Thursday, March 6, 2014

$32.50 Per Letter, or: How to Spend Your Birthday in Court and Enjoy the Outcome

"I've put this off for far too long."
-- Bilbo Baggins

I was born Adrien Mikel Dooley.

Not a lot of people know that, because I never used to talk much about my family history. I always felt as if it was some big, shameful secret that no one was supposed to talk about.

But the fact is, I was adopted by my maternal grandparents, the Rushes, when I was somewhere around 13 months old. They almost renamed me Christopher Andrew Rush, but they decided to keep my given names and just give me their surname.

They adopted me because my birth mother was incapable of raising a child. She had some serious emotional demons that she fought her entire life, and they made her a frightening person to be around. She was in and out of psych wards all the time I was growing up. She lost her nursing license because she was caught stealing prescription drugs from the nursing home she worked at. She was violent and abusive toward everybody, including me. Suffice it to say that some of my earliest childhood memories are painful ones, in both a physical and emotional sense.

When I was a child, I watched her slit her own wrists with a razor blade. If I hadn't run downstairs to tell my by-then adoptive parents what I'd just seen, she probably would have bled to death.

She finally died when I was in my late 20s. She choked to death in her sleep, on her own vomit, following an overdose of pills.

She lived a very sad and tormented life. And she left a lot of pain and heartache in her wake.

When I was a young guy, probably around 12 years old, I declared my first real act of rebellion against her by changing the spelling of my name. It was my way of distancing myself from her. But I also genuinely hated the spelling of my first and middle names.

She told me that Adrien was the French spelling of my name. That was true, but my French heritage is minimal, and the few Adrians I knew of spelled their name like that -- Adrian. There was Adrian Zmed, the actor; Adrian Dantley, the basketball player; and Adrian Belew, the musician. That's the Adrian I wanted to be. (I wasn't so big into going against the grain back then, I guess.)

But my middle name was what really made me cringe. My bio-mom told me once that she spelled it Mikel to spite my birth father, whose first name was Michael.

So how was I supposed to live with that?
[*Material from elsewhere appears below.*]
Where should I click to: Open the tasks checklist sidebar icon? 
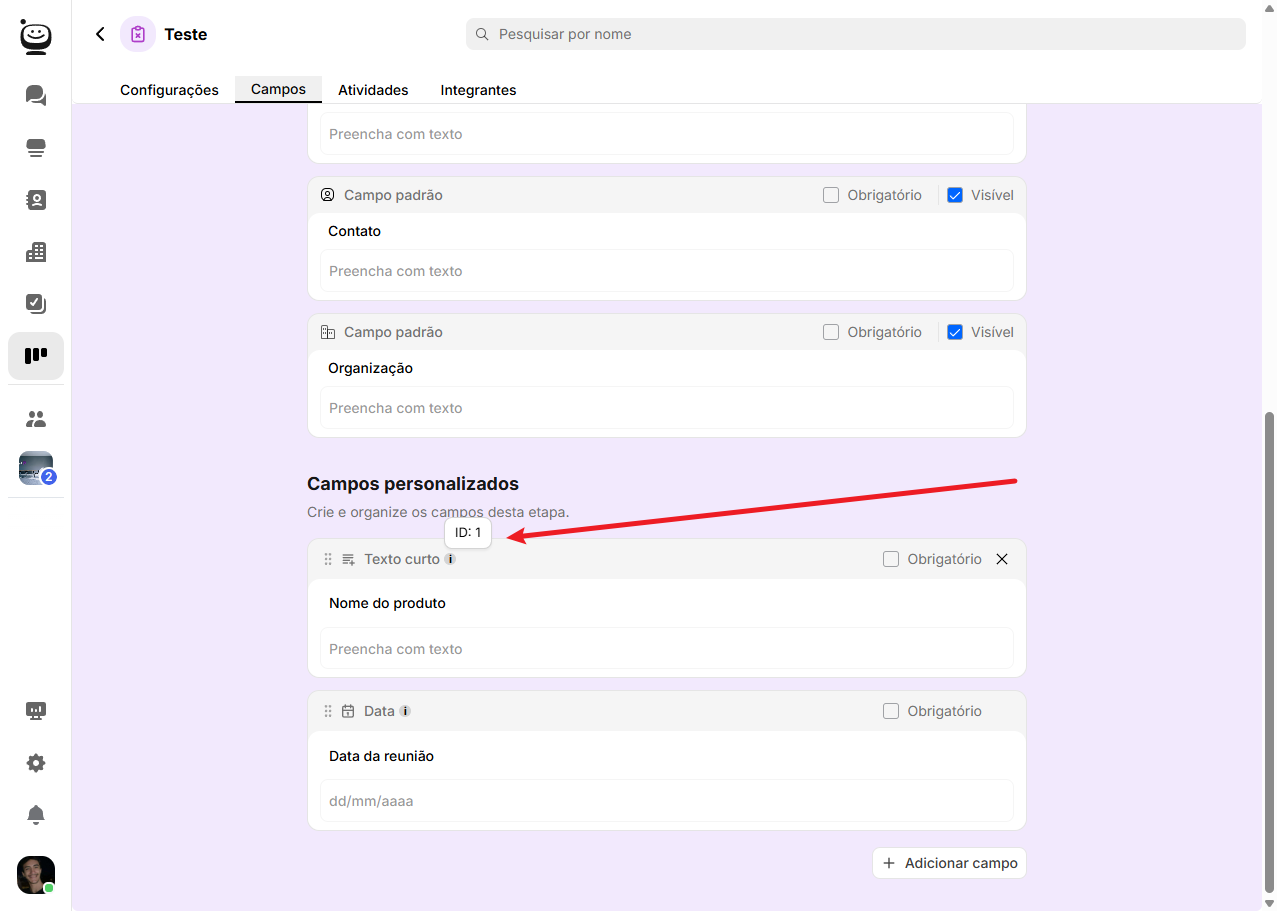(x=36, y=303)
She admitted to mangling my middle name to try to settle some ridiculous score she had with my bio-dad. It was no wonder my dad, Michael Dooley, divorced her and took off very early in my life. Knowing how my bio-mom was, I never once blamed him for leaving, and I told him that the one time I got to meet him. Sadly, he was kind of a disappointment, too, never showing any interest in meeting me again after my repeated attempts to reach him.

Anyway, I've used my own spelling of my name for about the past 30 years. Everyone who knows me, personally and professionally, knows me as Adrian, not Adrien. But I never got around to changing the spelling legally, and I hate seeing "Adrien Mikel" every time I look at my driver license, passport, and Social Security card.

So I finally decided to do something about it.

When Lori asked me what I wanted for my birthday this year, I told her I wanted to legally change the spelling of my first and middle name. And so that's what I did. I filled out the paperwork online, took it to district court, and got myself on the afternoon docket.

When I came back at 1:15, after getting shifted from one courtroom to an adjoining one and waiting my turn, the woman at the front of the courtroom -- was she the judge? A stenographer? -- finally called my name.

"The judge has approved your name change," she said. "Go out front to the clerk's window to collect your documents."

Wow, that was easy! I didn't even have to see the judge. She just signed off on the change and submitted the paperwork to the clerk.

Why did I wait 43 years to do this?

When the clerk handed me the official document, showing the legal change of my spelling, I couldn't help breaking into a smile. Not only had I made my personal name change legal, but I also finally made an important emotional break from my birth mother.

It might seem silly, but adding four little letters -- "a" in place of "e" in my first name, and "cha" in place of "k" in my middle name -- lifted a huge emotional burden off my shoulders. The name I chose was officially mine now.

Total cost: $130. Not exactly cheap, but worth every penny.